Session Information
26 SES 06 A, Engagement, Shadowing and Action Research
Paper Session
Contribution
During the last decades, researchers and leaders have emphasized the importance of schools developing into learning organizations as a way to cope with the accelerating pace of changes. There is also strong agreement among researchers that school improvement is most evident where teachers and school leaders are dedicated to research and to learning in and about their everyday practice. By building on their self-produced research results, teachers and school leaders become the main actors in knowledge-building about how children's learning and development can be influenced in the best possible ways. In Sweden this view coincides with the political ambition reflected in the new Education Act, which stipulates that education must be based on both scientific premise and proven experience (4§ 5) Skollagen (2010:800).
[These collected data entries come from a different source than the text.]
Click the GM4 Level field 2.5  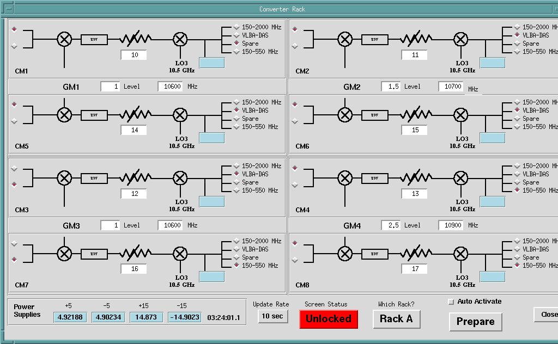(391, 225)
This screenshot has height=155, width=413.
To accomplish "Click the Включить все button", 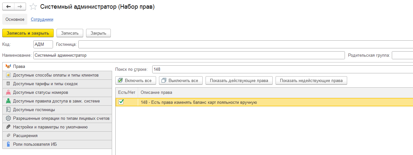I will [x=136, y=80].
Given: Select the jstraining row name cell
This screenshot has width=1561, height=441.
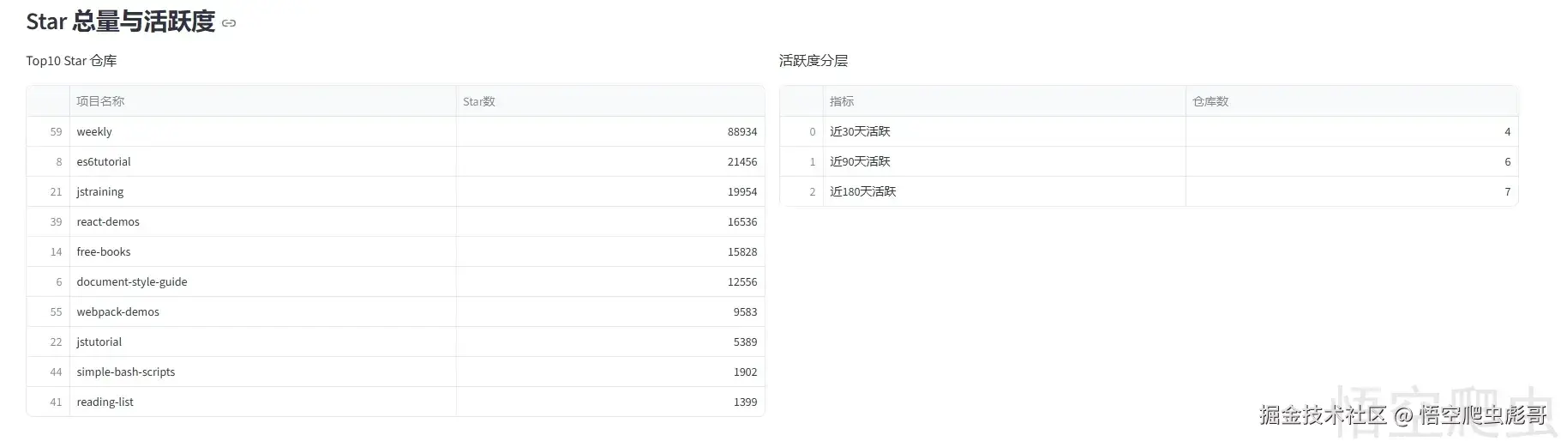Looking at the screenshot, I should (x=263, y=191).

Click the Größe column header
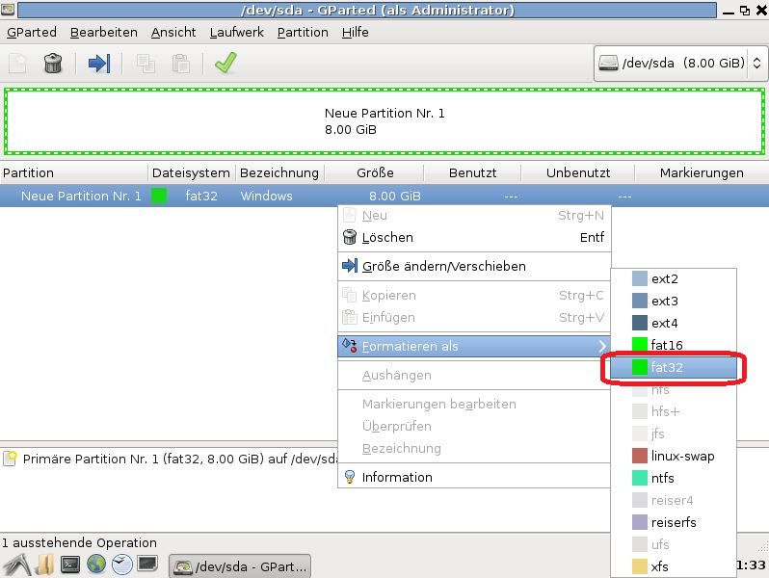click(x=375, y=172)
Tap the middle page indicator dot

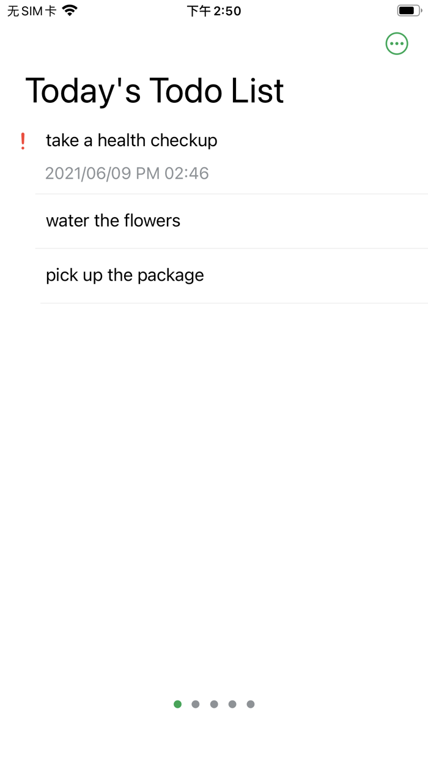click(214, 704)

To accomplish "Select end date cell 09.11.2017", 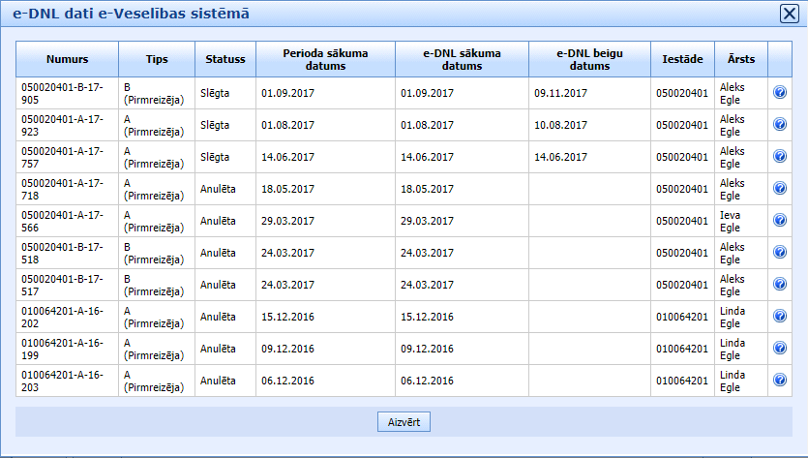I will [560, 93].
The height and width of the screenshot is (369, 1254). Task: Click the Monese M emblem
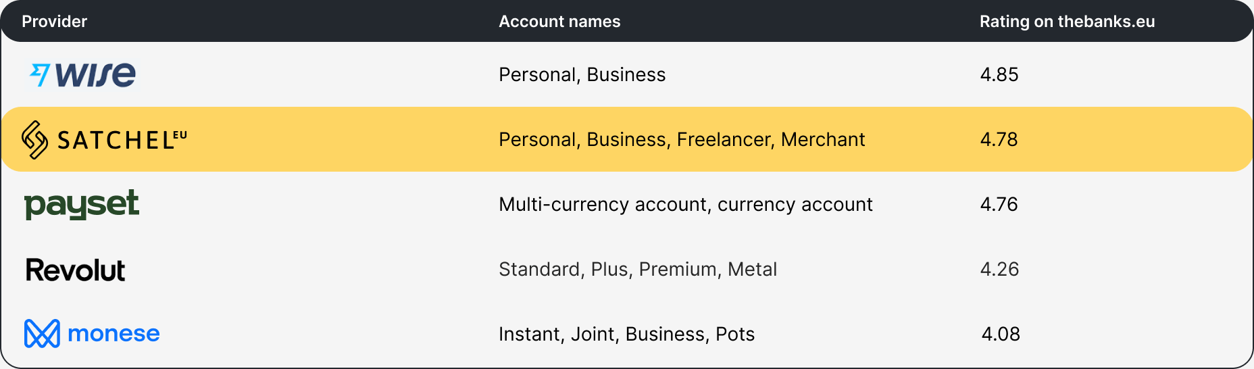(42, 334)
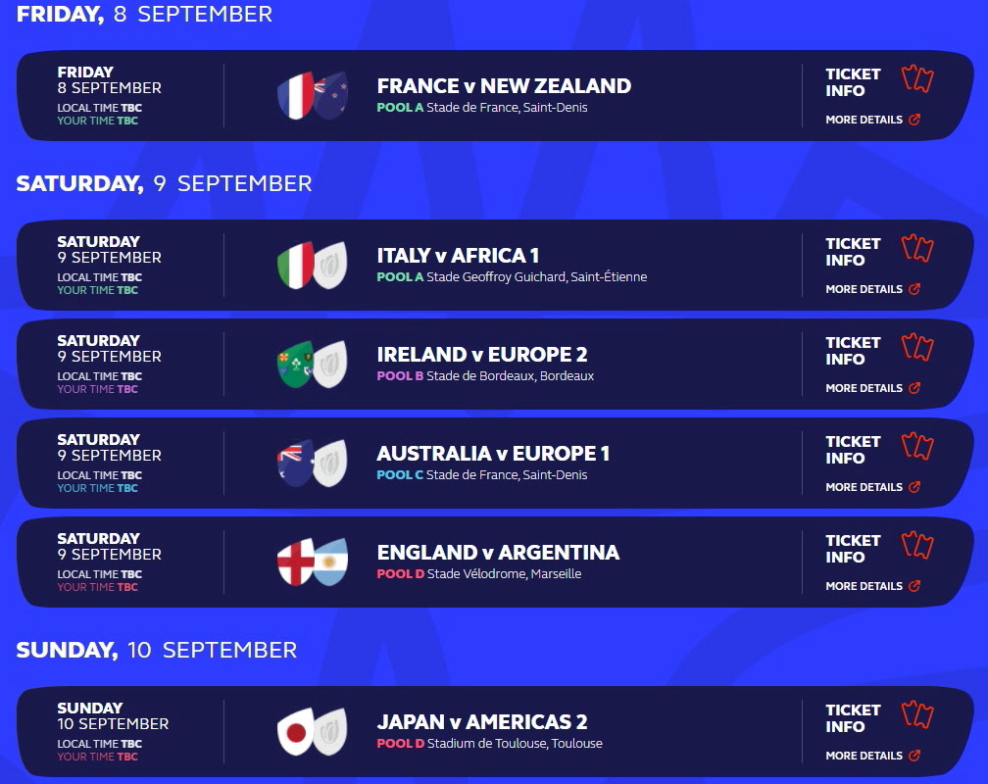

This paper reports findings from a Swedish school development project in which the development process was designed and structured as a course in systematic-knowledge-building based on day-to-day issues. The concept knowledge-building is frequently used in the presentation and denotes learning processes in which the learners are active co-creators of knowledge by acting as researchers.
One primary school and one secondary school participated in the project. Altogether sixty teachers, two school leaders, two developmental leaders and the research team, in which the authors of this paper had an instructional/tutoring role, were involved.
The process of systematic knowledge-building that the staff at the two schools learned to use during the course followed five steps:
- Definition of a problem or a learning domain followed by formulation of a research question;
- Determination of how to obtain reliable data that form the basis for the learning process;
- Detecting patterns in the obtained data;
- Understanding and explaining why the patterns look like they do;
- Examining the validity of the knowledge by testing it in practice.
Participants were assigned to inquiry groups. In each a learning leader was chosen to coordinate the work of the group. As the groups progressed in their research processes, lectures were given to support the participants in the different phases. Tutoring from the university complemented the course. The course and the tutoring were coordinated to create continuity in the participants’ systematic knowledge-building. The learning leaders met one of the authors for tutoring five times during the year to discuss problems, questions and dilemmas in the learning processes of the groups.
Earlier studies within this project have shown that a course in systematic knowledge-building functioned as a scaffold in the school development process, helping the participants to focus on and be persistent in their improvement. Systematic knowledge building based on the “five step” research process was perceived by the teachers and school leaders to support their own learning about teaching and student learning. It was also considered to a have positive effects on cooperation between teachers and strengthening teacher-school leader relationship.
However, as researchers, lecturers and tutors, we were also able to identify some problems related to the learning groups’ research processes as well as variations in the result of their work. The identified difficulties served as a starting point for the study presented in this paper.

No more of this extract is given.